O Seu Guia de Cervejas Portuguesas

Portugal é um país de vinho, sem deixar de ser também um país de cerveja. E então no verão, não há bebida que mais satisfaça os portugueses do que uma boa cerveja gelada, melhor ainda se acompanhada de petiscos e degustada em boa companhia.

O mercado português começa hoje em dia a ver aparecer novas cervejas, artesanais, que têm enriquecido muito a oferta disponível com novos sabores, cores e teor alcoólico. Os novos nomes da cerveja nacional são, de entre os mais conhecidos, a Sovina, a Letra, a Mean Sardine Brewery, a Dux, a Amphora, a Mediaevalis, a Vadia e a Maldita.4800234604_23f50117e9_b

Mas à maior parte dos portugueses estas cervejas não dizem (ainda) nada; ou muito pouco. As cervejas que dominam o mercado nacional e que os portugueses pedem nos dias quentes de verão, para acompanhar os caracóis ou os tremoços, podem ter pouco de original e de elaborado, mas cumprem na perfeição o seu papel de matar a sede e proporcionar umas horas de descontração.
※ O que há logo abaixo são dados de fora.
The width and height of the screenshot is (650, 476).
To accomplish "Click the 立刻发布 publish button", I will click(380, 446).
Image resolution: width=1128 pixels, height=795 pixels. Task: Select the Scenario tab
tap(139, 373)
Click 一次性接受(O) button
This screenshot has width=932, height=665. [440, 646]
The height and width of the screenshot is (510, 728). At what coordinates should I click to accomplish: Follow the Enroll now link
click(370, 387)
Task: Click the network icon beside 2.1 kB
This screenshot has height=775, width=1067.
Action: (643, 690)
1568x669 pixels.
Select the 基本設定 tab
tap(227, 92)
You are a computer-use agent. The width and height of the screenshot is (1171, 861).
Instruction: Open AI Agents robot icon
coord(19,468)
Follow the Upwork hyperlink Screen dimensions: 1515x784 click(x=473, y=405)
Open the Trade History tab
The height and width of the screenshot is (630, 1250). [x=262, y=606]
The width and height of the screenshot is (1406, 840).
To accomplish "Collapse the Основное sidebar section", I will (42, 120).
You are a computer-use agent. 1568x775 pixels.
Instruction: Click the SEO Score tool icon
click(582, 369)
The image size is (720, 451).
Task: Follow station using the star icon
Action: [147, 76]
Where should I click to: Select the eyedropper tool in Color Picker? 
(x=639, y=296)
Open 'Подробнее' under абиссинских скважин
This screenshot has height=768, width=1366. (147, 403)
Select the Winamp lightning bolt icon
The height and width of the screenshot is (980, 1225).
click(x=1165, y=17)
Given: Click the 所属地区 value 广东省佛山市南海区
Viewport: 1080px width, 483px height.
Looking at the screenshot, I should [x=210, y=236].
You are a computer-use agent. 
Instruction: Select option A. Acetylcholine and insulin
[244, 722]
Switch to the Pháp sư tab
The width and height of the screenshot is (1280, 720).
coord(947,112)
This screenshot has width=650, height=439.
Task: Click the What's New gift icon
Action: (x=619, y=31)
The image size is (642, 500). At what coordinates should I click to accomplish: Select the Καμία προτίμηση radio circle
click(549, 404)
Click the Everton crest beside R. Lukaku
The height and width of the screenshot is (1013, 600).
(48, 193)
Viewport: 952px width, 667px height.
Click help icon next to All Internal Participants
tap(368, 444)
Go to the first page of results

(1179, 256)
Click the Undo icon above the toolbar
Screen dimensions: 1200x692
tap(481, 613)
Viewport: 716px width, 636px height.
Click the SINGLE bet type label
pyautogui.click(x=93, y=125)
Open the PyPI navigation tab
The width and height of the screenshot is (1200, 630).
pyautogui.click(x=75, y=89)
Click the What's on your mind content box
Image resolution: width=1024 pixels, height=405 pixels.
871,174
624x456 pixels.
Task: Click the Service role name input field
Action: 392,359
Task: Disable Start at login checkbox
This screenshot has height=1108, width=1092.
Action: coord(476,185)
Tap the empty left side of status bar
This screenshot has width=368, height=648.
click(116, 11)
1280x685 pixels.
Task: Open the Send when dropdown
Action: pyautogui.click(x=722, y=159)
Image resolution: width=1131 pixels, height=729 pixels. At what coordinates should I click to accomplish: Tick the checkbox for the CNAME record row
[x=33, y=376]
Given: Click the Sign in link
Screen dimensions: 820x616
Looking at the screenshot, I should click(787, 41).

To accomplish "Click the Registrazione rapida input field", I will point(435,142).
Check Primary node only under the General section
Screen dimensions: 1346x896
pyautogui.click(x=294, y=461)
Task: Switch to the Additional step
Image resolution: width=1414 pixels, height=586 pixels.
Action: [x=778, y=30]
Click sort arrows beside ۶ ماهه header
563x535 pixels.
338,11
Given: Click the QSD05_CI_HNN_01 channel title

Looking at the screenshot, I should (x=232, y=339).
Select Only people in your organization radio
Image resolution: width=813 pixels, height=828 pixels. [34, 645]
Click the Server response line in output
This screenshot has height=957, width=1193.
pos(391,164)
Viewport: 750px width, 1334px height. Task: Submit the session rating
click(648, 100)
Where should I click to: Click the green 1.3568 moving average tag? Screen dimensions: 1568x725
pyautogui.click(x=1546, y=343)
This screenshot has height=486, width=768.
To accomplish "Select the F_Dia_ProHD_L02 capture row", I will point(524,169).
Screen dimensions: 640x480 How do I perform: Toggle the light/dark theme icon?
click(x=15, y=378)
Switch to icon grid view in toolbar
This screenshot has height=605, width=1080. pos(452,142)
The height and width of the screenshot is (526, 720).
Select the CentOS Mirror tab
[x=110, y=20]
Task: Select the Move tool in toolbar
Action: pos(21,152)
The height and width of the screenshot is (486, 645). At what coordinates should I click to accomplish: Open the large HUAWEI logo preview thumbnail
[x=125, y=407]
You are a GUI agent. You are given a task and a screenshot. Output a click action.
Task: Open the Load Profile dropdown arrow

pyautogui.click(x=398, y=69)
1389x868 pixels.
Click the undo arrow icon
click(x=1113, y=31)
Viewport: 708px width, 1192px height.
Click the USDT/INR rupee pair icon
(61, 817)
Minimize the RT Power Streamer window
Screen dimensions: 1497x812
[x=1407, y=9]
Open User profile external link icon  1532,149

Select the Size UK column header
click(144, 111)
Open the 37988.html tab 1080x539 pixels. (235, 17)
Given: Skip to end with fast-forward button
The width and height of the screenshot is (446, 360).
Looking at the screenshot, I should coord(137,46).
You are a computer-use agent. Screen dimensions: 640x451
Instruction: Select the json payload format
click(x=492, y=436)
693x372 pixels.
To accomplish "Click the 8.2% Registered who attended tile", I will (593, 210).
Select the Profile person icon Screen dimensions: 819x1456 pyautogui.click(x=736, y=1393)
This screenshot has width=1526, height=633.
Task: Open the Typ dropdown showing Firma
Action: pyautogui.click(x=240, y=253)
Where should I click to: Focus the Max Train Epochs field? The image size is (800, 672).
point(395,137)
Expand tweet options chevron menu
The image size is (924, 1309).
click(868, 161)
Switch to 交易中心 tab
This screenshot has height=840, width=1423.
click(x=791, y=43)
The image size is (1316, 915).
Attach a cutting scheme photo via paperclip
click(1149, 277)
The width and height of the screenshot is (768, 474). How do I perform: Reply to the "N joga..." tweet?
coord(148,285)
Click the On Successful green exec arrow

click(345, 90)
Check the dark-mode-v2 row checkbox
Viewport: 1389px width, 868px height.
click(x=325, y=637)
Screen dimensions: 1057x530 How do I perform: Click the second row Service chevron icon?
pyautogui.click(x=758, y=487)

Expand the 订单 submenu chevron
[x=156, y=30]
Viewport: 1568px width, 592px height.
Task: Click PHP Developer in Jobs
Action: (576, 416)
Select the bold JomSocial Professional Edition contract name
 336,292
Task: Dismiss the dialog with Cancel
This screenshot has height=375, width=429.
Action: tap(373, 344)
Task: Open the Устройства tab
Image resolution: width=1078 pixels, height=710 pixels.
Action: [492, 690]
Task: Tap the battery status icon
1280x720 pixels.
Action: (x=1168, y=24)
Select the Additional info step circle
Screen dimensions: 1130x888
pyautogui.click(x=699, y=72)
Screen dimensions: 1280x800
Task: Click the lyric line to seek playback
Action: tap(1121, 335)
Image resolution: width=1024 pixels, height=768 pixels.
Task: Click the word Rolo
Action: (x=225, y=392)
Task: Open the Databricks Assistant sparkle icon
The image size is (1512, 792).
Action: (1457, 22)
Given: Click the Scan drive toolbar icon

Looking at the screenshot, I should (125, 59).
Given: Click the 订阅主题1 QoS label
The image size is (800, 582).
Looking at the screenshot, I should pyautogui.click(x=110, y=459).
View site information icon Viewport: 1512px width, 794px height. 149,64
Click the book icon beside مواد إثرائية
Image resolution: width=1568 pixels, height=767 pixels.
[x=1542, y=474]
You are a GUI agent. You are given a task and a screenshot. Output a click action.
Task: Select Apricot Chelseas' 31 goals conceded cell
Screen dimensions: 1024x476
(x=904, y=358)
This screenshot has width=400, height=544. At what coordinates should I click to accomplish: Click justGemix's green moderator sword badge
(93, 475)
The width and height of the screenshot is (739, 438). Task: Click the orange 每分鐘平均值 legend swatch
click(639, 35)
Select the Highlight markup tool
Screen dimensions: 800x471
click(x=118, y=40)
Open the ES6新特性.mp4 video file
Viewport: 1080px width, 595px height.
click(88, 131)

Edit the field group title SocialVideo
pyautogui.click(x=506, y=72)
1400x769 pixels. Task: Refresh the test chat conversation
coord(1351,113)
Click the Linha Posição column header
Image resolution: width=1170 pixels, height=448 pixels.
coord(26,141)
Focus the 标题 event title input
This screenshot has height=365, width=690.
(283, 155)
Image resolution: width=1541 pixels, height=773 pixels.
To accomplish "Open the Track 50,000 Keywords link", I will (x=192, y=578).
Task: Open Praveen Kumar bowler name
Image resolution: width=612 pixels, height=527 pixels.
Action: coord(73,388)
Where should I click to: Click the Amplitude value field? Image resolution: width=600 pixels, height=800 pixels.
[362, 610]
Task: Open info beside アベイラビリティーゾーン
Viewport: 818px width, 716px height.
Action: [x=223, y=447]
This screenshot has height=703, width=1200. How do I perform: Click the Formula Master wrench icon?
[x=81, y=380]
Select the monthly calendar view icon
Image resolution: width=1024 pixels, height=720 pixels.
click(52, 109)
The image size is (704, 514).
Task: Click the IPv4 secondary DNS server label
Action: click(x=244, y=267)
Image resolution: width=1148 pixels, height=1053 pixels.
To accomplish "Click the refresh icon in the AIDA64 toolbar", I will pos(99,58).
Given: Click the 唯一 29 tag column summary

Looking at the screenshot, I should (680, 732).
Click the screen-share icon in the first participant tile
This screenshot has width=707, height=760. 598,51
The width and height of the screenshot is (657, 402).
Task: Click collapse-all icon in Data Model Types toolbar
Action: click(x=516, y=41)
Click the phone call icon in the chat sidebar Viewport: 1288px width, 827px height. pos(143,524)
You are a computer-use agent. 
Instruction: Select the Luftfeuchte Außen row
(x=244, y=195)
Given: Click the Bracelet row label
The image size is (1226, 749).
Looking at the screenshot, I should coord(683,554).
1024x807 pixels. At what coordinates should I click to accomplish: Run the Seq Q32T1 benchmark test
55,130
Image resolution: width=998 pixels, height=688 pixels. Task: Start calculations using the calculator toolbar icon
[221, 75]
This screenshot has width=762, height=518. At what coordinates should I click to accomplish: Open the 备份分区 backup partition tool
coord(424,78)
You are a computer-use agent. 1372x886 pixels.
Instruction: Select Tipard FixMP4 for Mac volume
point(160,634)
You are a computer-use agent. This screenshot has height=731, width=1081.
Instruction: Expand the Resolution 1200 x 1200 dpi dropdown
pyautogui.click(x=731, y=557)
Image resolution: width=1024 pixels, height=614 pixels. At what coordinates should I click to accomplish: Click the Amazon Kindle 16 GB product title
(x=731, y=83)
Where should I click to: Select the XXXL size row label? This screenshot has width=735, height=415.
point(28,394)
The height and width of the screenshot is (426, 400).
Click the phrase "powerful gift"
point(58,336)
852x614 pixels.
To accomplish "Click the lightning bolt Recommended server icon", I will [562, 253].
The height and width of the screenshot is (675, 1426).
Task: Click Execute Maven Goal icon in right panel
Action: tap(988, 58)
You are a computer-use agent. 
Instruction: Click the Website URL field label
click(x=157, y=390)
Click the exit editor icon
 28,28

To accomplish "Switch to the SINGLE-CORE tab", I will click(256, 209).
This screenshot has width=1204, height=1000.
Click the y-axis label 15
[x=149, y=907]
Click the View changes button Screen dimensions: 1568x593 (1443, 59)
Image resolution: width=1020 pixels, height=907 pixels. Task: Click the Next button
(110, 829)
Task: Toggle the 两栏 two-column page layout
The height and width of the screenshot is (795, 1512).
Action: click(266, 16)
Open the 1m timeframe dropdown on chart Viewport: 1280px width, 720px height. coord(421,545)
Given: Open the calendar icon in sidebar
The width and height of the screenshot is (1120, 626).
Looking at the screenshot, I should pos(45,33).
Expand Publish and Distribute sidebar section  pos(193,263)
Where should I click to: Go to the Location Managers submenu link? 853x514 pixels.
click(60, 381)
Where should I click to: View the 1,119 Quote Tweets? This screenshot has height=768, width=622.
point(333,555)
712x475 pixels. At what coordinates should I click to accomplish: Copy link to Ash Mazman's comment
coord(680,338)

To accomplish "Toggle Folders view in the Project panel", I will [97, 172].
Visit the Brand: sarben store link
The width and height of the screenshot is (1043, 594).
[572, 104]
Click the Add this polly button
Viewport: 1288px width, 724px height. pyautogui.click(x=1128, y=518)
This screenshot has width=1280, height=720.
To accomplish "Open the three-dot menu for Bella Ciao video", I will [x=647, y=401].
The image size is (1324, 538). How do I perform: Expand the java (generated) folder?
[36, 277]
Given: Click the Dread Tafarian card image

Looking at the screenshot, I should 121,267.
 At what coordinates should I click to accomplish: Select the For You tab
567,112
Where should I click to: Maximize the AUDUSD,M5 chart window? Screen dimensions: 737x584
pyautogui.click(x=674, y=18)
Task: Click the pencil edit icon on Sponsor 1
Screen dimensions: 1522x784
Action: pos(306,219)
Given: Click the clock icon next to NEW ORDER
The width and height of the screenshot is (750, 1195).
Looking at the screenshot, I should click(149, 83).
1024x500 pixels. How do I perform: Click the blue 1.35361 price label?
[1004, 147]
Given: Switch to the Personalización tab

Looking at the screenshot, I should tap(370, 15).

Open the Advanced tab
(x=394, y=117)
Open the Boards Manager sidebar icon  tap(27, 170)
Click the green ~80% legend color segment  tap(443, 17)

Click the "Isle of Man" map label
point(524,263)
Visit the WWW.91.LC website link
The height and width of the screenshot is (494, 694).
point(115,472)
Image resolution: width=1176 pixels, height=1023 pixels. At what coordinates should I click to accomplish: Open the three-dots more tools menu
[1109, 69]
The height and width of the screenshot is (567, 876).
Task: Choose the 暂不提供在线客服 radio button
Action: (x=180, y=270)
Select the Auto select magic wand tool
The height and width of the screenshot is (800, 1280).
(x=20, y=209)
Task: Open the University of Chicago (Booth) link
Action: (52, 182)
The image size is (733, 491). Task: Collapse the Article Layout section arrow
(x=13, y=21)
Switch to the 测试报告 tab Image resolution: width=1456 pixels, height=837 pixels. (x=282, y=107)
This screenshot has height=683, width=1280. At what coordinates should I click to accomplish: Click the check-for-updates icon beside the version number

A cerveja número um no mercado nacional da atualidade é a Super Bock. Com uma dezena de variedades disponíveis no mercado, são as variedades mais clássicas e a Abadia, de receita tradicional, que apelam mais ao consumidor português.

Seguindo a Super Bock de perto, a cerveja Sagres apresenta um leque de variedades semelhante à grande rival, mas com enorme sucesso com a variedade Bohemia. Esta cerveja está agora disponível em três sabores – Original, Trigo e Puro Malte – e com uma garrafa de “design” característico. A Original é uma cerveja ruiva do tipo Marzen e foi uma das primeiras cervejas “fortes” portuguesas (com cerca de 6,2% de teor alcoólicco) à venda nos supermercados.

Encontramos ainda cervejas como a Cristal ou a Tagus, facilmente disponíveis, e, nas regiões autónomas da Madeira e dos Açores, temos também produções próprias. A cerveja Especial é produzida em Ponta Delgada, nos Açores, e a Coral mata a sede aos Madeirenses desde 1969.